All of my models are available on Hugging Face for anyone to use.
Movie Data
Sentences come from two main sources: Tatoeba and movies from Open Subtitles.
For sentences sourced from movies, I include the localized movie names and posters for the language being learned. For example, "Fight Club" becomes "El Club de la Lucha" in the Spanish dataset, complete with the Spanish movie poster:
I also provide separate frequency lists for each movie in the dataset. This allows you to show your users how close they are to being able to watch a particular movie—a great motivational feature for language learners.
Format
The data is provided in JSON, which is straightforward to parse in any programming language. Each part of each pack (e.g., the list of sentences, the translations) has its own JSON file, so you can only download what you need.

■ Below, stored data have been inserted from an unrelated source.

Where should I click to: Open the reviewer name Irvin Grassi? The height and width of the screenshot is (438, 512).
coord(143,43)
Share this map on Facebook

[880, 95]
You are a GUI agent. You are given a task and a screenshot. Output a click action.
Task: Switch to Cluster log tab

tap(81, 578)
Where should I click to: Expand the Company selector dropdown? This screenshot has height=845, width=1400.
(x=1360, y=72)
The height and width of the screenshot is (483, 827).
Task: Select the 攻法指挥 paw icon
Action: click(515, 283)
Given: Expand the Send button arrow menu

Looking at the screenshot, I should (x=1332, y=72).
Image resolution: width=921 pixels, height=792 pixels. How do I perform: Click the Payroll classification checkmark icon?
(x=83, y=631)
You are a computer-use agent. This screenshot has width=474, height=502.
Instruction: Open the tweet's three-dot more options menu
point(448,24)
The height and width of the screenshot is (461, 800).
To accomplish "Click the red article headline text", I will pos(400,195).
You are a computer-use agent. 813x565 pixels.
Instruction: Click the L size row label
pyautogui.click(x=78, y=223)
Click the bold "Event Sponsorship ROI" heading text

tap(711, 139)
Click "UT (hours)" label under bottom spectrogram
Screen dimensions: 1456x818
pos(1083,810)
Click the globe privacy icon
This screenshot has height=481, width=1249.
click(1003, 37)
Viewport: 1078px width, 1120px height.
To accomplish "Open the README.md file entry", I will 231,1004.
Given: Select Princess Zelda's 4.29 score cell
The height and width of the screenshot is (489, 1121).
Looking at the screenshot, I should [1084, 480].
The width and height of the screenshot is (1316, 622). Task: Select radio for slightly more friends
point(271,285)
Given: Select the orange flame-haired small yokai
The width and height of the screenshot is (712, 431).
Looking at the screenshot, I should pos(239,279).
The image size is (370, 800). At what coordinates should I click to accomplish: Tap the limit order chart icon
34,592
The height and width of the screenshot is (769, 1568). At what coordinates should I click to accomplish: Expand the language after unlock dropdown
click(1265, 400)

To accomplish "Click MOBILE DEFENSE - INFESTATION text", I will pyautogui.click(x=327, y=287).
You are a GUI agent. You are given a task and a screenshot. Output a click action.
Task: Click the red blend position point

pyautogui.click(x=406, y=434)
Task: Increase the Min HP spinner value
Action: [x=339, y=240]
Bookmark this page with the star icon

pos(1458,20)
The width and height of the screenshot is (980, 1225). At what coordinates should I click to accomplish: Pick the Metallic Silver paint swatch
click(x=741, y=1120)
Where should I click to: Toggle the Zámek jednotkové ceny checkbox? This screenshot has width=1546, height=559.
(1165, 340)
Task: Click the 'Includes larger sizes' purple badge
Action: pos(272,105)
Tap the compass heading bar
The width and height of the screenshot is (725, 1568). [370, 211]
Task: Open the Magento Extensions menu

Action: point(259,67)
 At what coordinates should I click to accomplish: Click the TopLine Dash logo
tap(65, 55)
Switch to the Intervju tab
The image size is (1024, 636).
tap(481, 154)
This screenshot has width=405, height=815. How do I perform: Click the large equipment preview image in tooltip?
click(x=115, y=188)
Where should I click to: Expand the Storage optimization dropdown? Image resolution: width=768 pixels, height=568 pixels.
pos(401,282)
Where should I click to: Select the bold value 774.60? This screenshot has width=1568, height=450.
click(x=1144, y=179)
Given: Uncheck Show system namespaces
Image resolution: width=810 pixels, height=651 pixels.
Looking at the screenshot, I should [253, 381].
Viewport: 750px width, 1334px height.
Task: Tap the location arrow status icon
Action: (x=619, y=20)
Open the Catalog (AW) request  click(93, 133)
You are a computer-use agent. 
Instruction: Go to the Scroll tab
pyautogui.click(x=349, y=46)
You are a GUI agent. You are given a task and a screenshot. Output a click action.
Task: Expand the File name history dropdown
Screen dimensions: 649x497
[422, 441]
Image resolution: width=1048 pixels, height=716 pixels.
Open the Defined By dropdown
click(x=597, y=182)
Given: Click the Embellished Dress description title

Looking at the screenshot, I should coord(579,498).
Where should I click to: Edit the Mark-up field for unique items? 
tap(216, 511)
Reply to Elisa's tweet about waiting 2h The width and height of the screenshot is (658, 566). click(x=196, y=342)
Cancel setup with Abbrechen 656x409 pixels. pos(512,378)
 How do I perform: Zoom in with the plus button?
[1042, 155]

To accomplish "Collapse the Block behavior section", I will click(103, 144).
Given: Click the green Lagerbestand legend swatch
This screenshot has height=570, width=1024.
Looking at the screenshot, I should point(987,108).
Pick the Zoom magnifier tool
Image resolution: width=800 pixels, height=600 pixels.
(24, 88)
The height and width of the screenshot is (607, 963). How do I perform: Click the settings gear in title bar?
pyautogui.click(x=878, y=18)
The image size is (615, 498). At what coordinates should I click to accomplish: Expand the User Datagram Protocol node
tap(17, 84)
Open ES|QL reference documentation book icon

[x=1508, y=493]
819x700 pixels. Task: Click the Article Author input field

However, JSON is incredibly slow to parse when you're dealing with tens of thousands of words and hundreds of thousands of sentences. For this reason, I also provide the data in a custom format using a fork of rkyv (a Rust library that allows extremely fast deserialization). This is the same format used internally by yap.town. Please contact me if you'd like to use this format; it's a little bit involved in order to be as efficient as possible. It will not be possible to use this format outside of a Rust program.
Download
The data is available here.
Language Packs Provided So Far
- 🇫🇷 French to English
- 🇬🇧 English to French
- 🇪🇸 English to Spanish
- 🇩🇪 English to German
- 🇰🇷 English to Korean (experimental)
Creating each language pack takes quite a bit of time and money. In total, I've spent about $3000 on this project so far. To be clear, most of this data wasn't generated manually—it came from a combination of external sources (Tatoeba and Open Subtitles), LLMs, and a small amount of manual labeling.
I'm currently working on Italian and Portuguese language packs.
What's Next?
I'm really curious to see what people will build with this. Language learning is such a personal journey, and I hope this dataset can save you the countless hours I spent gathering and structuring all this data.
If you end up building something with languagecat, I'd love to hear about it. Join the Discord to share what you're working on. Happy building!
This data could be used to create Anki decks that would be, to my knowledge, pedagogically better and more comprehensive than any that currently exist. Someone has actually requested this. Please cite this page (or Yap.Town) if you do.
License
This dataset is licensed under CC BY-NC-ND 4.0.
You are free to share this dataset with proper attribution, but you may not use it for commercial purposes or create derivative works.
My goal with this license is that people can't use this as part of commercial projects (unless otherwise negotiated, I will probably say yes if you ask), and that any improvements anyone makes are upstreamed to the official version so everyone can benefit.